What needs to be done: Render into Spanish the following sentence from the passage on Pacaltsdorp: "Pacaltsdorp is a suburb of George, Western Cape."

Selected extract:
Racial makeup (2011)
- • Black African: 4.7%
- • Coloured: 93.3%
- • Indian/Asian: 0.6%
- • White: 0.7%
- • Other: 0.7%

First languages (2011)
- • Afrikaans: 92.2%
- • English: 4.4%
- • Xhosa: 1.7%
- • Other: 1.7%
- Time zone: UTC+2 (SAST)
- Postal code (street): 6529
- PO box: 6534
- Area code: 044

= Pacaltsdorp =

Pacaltsdorp is a suburb of George, Western Cape. In the Apartheid era, it was the coloured township associated with George but administrated independently. The N2 highway provided the natural boundary between the two, enforced by a curfew.

The mission station Hoogekraal was named Pacaltsdorp after the death of the German-speaking missionary of Czech origin, the Reverend Charles Pacalt in 1818. He was invited by Kaptein Dikkop, leader of a Khoikhoi tribe living in the area. He built up a congregation of about 300 Khoekhoen, slaves and free labourers.

==Buildings==
A number of historic buildings are preserved - The Stone Church - a Norman-style church, originally built from stone, yellowwood, glass and clay. Rev Pacalt's second mission cottage was constructed in approximately 1813. Consisting of sod walls, a thatch roof and cow-dung floor, it was declared a national monument in 1976. William Anderson built the first manse, a two-storied building with thick stone walls and abundant yellowwood, it was also declared a national monument in 1976.

Data shown:
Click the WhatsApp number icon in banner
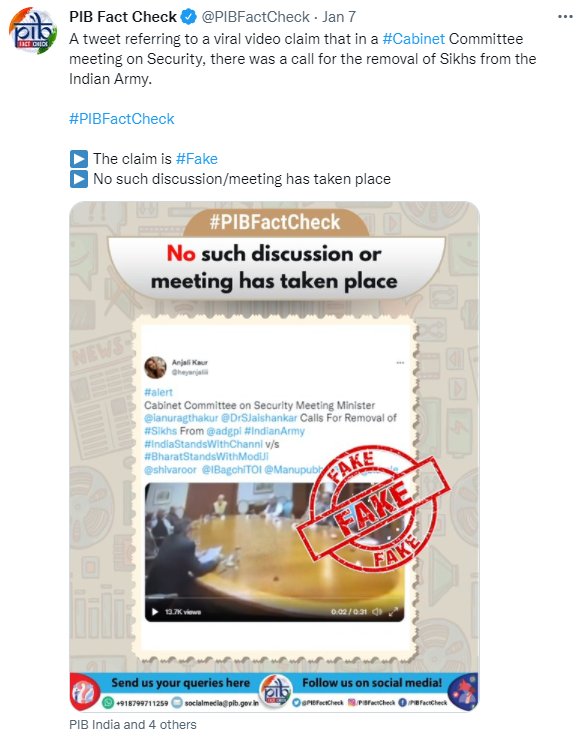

Output of the exercise: Pacaltsdorp es un suburbio de George, en el Cabo Occidental.